[Records from a data collection]
[Start of section]
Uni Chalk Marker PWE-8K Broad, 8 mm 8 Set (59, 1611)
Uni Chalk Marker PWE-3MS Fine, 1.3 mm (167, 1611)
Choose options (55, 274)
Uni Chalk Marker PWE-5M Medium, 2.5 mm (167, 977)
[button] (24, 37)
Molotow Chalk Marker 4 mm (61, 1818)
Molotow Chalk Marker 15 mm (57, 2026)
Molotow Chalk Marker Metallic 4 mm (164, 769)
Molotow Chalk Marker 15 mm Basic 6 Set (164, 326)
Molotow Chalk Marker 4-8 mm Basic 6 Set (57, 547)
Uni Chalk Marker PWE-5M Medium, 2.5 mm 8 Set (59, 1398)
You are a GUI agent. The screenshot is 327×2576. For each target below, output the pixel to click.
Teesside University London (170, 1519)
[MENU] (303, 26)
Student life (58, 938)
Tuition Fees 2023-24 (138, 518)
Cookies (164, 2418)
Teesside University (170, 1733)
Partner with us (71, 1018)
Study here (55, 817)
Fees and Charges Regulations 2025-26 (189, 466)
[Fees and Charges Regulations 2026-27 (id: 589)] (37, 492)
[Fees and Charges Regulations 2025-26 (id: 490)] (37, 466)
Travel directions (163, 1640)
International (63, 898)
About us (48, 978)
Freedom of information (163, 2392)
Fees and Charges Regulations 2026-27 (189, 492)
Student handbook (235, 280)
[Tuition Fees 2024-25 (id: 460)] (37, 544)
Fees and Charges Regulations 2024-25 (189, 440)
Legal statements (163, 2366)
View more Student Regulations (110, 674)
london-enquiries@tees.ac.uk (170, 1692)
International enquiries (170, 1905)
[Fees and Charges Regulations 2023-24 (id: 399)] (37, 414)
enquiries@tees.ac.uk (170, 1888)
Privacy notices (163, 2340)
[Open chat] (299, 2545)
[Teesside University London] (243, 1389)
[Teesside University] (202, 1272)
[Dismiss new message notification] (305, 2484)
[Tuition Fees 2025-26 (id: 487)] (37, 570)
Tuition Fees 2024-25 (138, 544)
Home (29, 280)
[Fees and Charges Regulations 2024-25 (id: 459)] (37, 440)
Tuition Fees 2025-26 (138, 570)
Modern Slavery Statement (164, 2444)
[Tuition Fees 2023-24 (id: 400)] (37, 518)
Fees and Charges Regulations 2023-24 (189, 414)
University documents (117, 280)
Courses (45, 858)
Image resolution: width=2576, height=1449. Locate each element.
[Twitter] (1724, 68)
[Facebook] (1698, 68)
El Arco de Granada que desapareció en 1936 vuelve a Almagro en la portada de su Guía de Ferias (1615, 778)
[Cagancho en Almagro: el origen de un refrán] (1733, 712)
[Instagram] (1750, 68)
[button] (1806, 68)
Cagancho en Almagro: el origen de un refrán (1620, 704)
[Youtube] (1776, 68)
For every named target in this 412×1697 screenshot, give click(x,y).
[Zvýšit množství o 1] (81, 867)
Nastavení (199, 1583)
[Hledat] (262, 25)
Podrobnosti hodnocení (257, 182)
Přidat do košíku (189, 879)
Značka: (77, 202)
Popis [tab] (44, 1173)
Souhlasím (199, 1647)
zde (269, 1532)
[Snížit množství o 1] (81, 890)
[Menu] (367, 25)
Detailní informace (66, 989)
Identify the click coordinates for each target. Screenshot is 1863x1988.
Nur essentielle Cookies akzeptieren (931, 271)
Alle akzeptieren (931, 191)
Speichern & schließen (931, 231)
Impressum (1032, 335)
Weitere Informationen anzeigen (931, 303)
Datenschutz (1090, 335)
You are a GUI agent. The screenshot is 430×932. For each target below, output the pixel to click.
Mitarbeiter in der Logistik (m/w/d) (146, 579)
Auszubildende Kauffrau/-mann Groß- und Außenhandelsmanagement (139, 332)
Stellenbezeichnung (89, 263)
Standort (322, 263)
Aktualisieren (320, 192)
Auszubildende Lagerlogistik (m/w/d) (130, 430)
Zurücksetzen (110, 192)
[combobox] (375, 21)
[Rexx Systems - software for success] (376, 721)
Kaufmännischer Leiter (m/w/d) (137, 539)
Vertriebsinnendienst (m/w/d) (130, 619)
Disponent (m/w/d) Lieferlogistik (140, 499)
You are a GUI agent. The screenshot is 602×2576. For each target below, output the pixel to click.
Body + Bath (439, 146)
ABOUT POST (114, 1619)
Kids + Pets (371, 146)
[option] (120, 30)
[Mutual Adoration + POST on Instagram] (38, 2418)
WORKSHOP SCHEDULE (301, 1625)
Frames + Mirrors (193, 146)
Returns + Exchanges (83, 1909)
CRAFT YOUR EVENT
[End of section]
#### Work item:
What is wanted is every line above, written out exactly.

#### Result below:
Uni Chalk Marker PWE-8K Broad, 8 mm 8 Set (59, 1611)
Uni Chalk Marker PWE-3MS Fine, 1.3 mm (167, 1611)
Choose options (55, 274)
Uni Chalk Marker PWE-5M Medium, 2.5 mm (167, 977)
[button] (24, 37)
Molotow Chalk Marker 4 mm (61, 1818)
Molotow Chalk Marker 15 mm (57, 2026)
Molotow Chalk Marker Metallic 4 mm (164, 769)
Molotow Chalk Marker 15 mm Basic 6 Set (164, 326)
Molotow Chalk Marker 4-8 mm Basic 6 Set (57, 547)
Uni Chalk Marker PWE-5M Medium, 2.5 mm 8 Set (59, 1398)
You are a GUI agent. The screenshot is 327×2576. For each target below, output the pixel to click.
Teesside University London (170, 1519)
[MENU] (303, 26)
Student life (58, 938)
Tuition Fees 2023-24 (138, 518)
Cookies (164, 2418)
Teesside University (170, 1733)
Partner with us (71, 1018)
Study here (55, 817)
Fees and Charges Regulations 2025-26 (189, 466)
[Fees and Charges Regulations 2026-27 (id: 589)] (37, 492)
[Fees and Charges Regulations 2025-26 (id: 490)] (37, 466)
Travel directions (163, 1640)
International (63, 898)
About us (48, 978)
Freedom of information (163, 2392)
Fees and Charges Regulations 2026-27 (189, 492)
Student handbook (235, 280)
[Tuition Fees 2024-25 (id: 460)] (37, 544)
Fees and Charges Regulations 2024-25 (189, 440)
Legal statements (163, 2366)
View more Student Regulations (110, 674)
london-enquiries@tees.ac.uk (170, 1692)
International enquiries (170, 1905)
[Fees and Charges Regulations 2023-24 (id: 399)] (37, 414)
enquiries@tees.ac.uk (170, 1888)
Privacy notices (163, 2340)
[Open chat] (299, 2545)
[Teesside University London] (243, 1389)
[Teesside University] (202, 1272)
[Dismiss new message notification] (305, 2484)
[Tuition Fees 2025-26 (id: 487)] (37, 570)
Tuition Fees 2024-25 (138, 544)
Home (29, 280)
[Fees and Charges Regulations 2024-25 (id: 459)] (37, 440)
Tuition Fees 2025-26 (138, 570)
Modern Slavery Statement (164, 2444)
[Tuition Fees 2023-24 (id: 400)] (37, 518)
Fees and Charges Regulations 2023-24 (189, 414)
University documents (117, 280)
Courses (45, 858)
Image resolution: width=2576, height=1449. Locate each element.
[Twitter] (1724, 68)
[Facebook] (1698, 68)
El Arco de Granada que desapareció en 1936 vuelve a Almagro en la portada de su Guía de Ferias (1615, 778)
[Cagancho en Almagro: el origen de un refrán] (1733, 712)
[Instagram] (1750, 68)
[button] (1806, 68)
Cagancho en Almagro: el origen de un refrán (1620, 704)
[Youtube] (1776, 68)
For every named target in this 412×1697 screenshot, give click(x,y).
[Zvýšit množství o 1] (81, 867)
Nastavení (199, 1583)
[Hledat] (262, 25)
Podrobnosti hodnocení (257, 182)
Přidat do košíku (189, 879)
Značka: (77, 202)
Popis [tab] (44, 1173)
Souhlasím (199, 1647)
zde (269, 1532)
[Snížit množství o 1] (81, 890)
[Menu] (367, 25)
Detailní informace (66, 989)
Identify the click coordinates for each target. Screenshot is 1863x1988.
Nur essentielle Cookies akzeptieren (931, 271)
Alle akzeptieren (931, 191)
Speichern & schließen (931, 231)
Impressum (1032, 335)
Weitere Informationen anzeigen (931, 303)
Datenschutz (1090, 335)
You are a GUI agent. The screenshot is 430×932. For each target below, output the pixel to click.
Mitarbeiter in der Logistik (m/w/d) (146, 579)
Auszubildende Kauffrau/-mann Groß- und Außenhandelsmanagement (139, 332)
Stellenbezeichnung (89, 263)
Standort (322, 263)
Aktualisieren (320, 192)
Auszubildende Lagerlogistik (m/w/d) (130, 430)
Zurücksetzen (110, 192)
[combobox] (375, 21)
[Rexx Systems - software for success] (376, 721)
Kaufmännischer Leiter (m/w/d) (137, 539)
Vertriebsinnendienst (m/w/d) (130, 619)
Disponent (m/w/d) Lieferlogistik (140, 499)
You are a GUI agent. The screenshot is 602×2576. For each target below, output the pixel to click.
Body + Bath (439, 146)
ABOUT POST (114, 1619)
Kids + Pets (371, 146)
[option] (120, 30)
[Mutual Adoration + POST on Instagram] (38, 2418)
WORKSHOP SCHEDULE (301, 1625)
Frames + Mirrors (193, 146)
Returns + Exchanges (83, 1909)
CRAFT YOUR EVENT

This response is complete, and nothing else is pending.